The theme, Rethinking Essential Work Post-Pandemic, explores how social systems have been designed to inevitably cause the disproportionate impact on under-invested and exploited populations as beneficiaries and employees of essential work. During the conference, we discuss how design is integrated within transportation, healthcare, and food & agriculture. Responses are not required to be in these areas unless otherwise stated.
These scholarships aim to support Illinois students dedicated to making impact, and compensate those reflecting on how they want to affect change after Social Hack.
These prompts are intended to get you thinking about ways to apply human-centered design to your community and potential steps of action–and understand the interdisciplinary nature of this work. This opportunity is supported by the Fiddler Endowment, which seeks to drive interdisciplinary discovery for 21st century education, culture, and industry. We’d like to thank Jerry Fiddler and Melissa Alden for their generous support for teaching and research. Jerry Fiddler is an alum of the University of Illinois. He and his wife Melissa Alden reside in Berkeley, California.

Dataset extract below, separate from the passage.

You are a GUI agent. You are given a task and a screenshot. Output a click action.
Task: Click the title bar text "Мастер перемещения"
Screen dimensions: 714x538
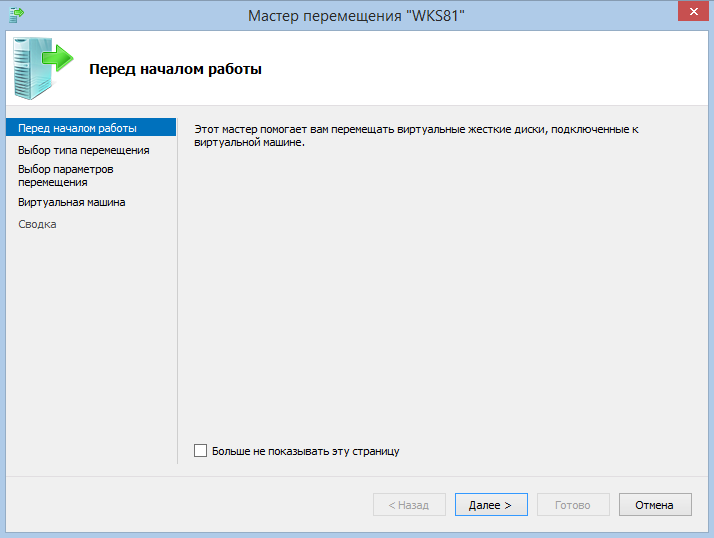pyautogui.click(x=356, y=15)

Essay submissions are welcome before the event and up to a week and a half after the event. Final day to submit is Wed, April 21st at 11:59pm CST. Be creative and critical! They will be judged by a panel consisting of representatives from DFA, the Technology & Management minor in the Gies College of Business, College of Fine & Applied Arts, and the Fiddler Endowment. Applicants must be students at the University of Illinois Urbana-Champaign. Introductory resources about human-centered design, its theory, and criticisms are provided for anyone new to the design thinking space.
We are distributing three $500 scholarships for these longer essay prompts. 500 words max.
Secret Designer Award
Consider your career as a maker, creator, and innovator. Reflect on how you define design and how you draw insight from interdisciplinary fields and perspectives. How is design used in your life already, and how does it incorporate human-centered practices?
This is for people who consider themselves to use design in their innovation work, but that is not a primary title. Or, you are newly reframing how you’ve been using design in the work you have already done as a creator.
Use some of these questions and an article to get you started. You do not need to directly respond to these questions. Who defines technology and how is it defined? How does empathy play a role in your work? What intention do you put into your work, and how does that influence impact? How is design an alternative way of thinking? What other ways of thinking are relevant?
Inspiration for the name “secret designer” comes from: Adrienne Maree Brown on Creating the Future by Deem
Designing Your Passion Award
Consider your passion area and their current problem solving methods. What challenges do you want to tackle and what does that mean for people you want to help? How can you use design to improve outcomes in that area?
This is for people who are developing passions beyond their title of work/major. You want to add to or transform a system and daydream of different points of entry to take action.
Think of the following questions to help you draft your proposal. You do not need to directly respond to these questions. What opportunities do you want to create? What is your theory of change, methodologies, or theories behind the work you’re passionate about? What is the intended impact on your target and stakeholders? What are the different interdisciplinary fields involved? What will be the challenges and opportunities? What systems will you want to engage with? Helpful TedEx talk based on book Designing Your Life with Bill Burnett
Community Designer Award
Consider the challenges most prevalent in your community. Describe one of relevance to fields of essential work, or a long-standing issue highlighted by the pandemic. How can the co-creation frameworks be leveraged to tackle them sustainably?
This is for people who are dedicated to community building and restorative justice. You can also use this to reflect on the communities you identify with and how they sit within intersectional oppression and privilege.
Think of the following questions to help you draft your proposal. You do not need to directly respond to these questions. What inter-generational knowledge and practices can be applied? What does an ideal future feel, look, and grow like? In 5 years versus 50 years? How can you meet people where they’re at? How is power derived and how can it be shared? Case study of Teen-Led Program Design by Agncy with slides (or watch a video of the jury discussing the project here).
We are distributing five $100 scholarships for short reflections by attendees of our workshops, max 300 words. Workshop attendance, to one or both, is mandatory for reflection essays to qualify for this award.
What were the problems discussed? Describe how they have interacted with your life through the pandemic. What did you learn? How will you apply what you learned? Be specific in what you’ll do to create the new normal.
Let’s build something great together.
Start outlining! Deadline is Wed, April 21st.